**PROBLEM STATEMENT:** Only what runs from the line with "Select Nico Bortscheller in leaderboard" to the final line of the records below should be given again, word for word.

**EXTRACTED MATERIAL:**
-- Opening Marker --

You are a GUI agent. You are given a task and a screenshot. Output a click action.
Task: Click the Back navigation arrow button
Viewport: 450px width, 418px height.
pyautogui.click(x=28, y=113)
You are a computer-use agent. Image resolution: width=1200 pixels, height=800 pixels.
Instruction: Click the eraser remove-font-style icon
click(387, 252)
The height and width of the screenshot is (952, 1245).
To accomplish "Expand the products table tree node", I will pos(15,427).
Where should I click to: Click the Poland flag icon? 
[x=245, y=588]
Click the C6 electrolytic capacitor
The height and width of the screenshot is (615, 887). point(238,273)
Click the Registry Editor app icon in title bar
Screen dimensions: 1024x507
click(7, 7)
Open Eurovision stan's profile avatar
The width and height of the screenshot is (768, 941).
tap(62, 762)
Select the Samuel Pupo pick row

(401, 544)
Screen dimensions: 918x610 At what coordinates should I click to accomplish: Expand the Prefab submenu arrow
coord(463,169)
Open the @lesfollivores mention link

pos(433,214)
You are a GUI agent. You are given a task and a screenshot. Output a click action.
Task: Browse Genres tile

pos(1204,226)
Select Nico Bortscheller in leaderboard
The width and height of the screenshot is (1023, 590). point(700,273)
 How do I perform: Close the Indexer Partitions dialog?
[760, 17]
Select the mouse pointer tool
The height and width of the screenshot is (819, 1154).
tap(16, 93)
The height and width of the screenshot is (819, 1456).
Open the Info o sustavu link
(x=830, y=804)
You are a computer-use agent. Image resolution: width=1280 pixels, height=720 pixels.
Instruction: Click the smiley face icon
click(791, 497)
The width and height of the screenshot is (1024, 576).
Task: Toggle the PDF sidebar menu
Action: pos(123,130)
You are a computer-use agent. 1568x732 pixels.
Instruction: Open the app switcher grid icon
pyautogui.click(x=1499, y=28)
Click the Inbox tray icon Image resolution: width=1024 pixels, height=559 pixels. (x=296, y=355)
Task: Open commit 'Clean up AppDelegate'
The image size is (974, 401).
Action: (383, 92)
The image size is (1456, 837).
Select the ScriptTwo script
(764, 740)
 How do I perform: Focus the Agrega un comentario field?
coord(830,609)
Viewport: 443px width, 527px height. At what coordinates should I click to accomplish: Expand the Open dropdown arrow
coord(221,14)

-- Closing Marker --

**ANSWER BOX:**
Select Nico Bortscheller in leaderboard
The width and height of the screenshot is (1023, 590). point(700,273)
 How do I perform: Close the Indexer Partitions dialog?
[760, 17]
Select the mouse pointer tool
The height and width of the screenshot is (819, 1154).
tap(16, 93)
The height and width of the screenshot is (819, 1456).
Open the Info o sustavu link
(x=830, y=804)
You are a computer-use agent. Image resolution: width=1280 pixels, height=720 pixels.
Instruction: Click the smiley face icon
click(791, 497)
The width and height of the screenshot is (1024, 576).
Task: Toggle the PDF sidebar menu
Action: pos(123,130)
You are a computer-use agent. 1568x732 pixels.
Instruction: Open the app switcher grid icon
pyautogui.click(x=1499, y=28)
Click the Inbox tray icon Image resolution: width=1024 pixels, height=559 pixels. (x=296, y=355)
Task: Open commit 'Clean up AppDelegate'
The image size is (974, 401).
Action: (383, 92)
The image size is (1456, 837).
Select the ScriptTwo script
(764, 740)
 How do I perform: Focus the Agrega un comentario field?
coord(830,609)
Viewport: 443px width, 527px height. At what coordinates should I click to accomplish: Expand the Open dropdown arrow
coord(221,14)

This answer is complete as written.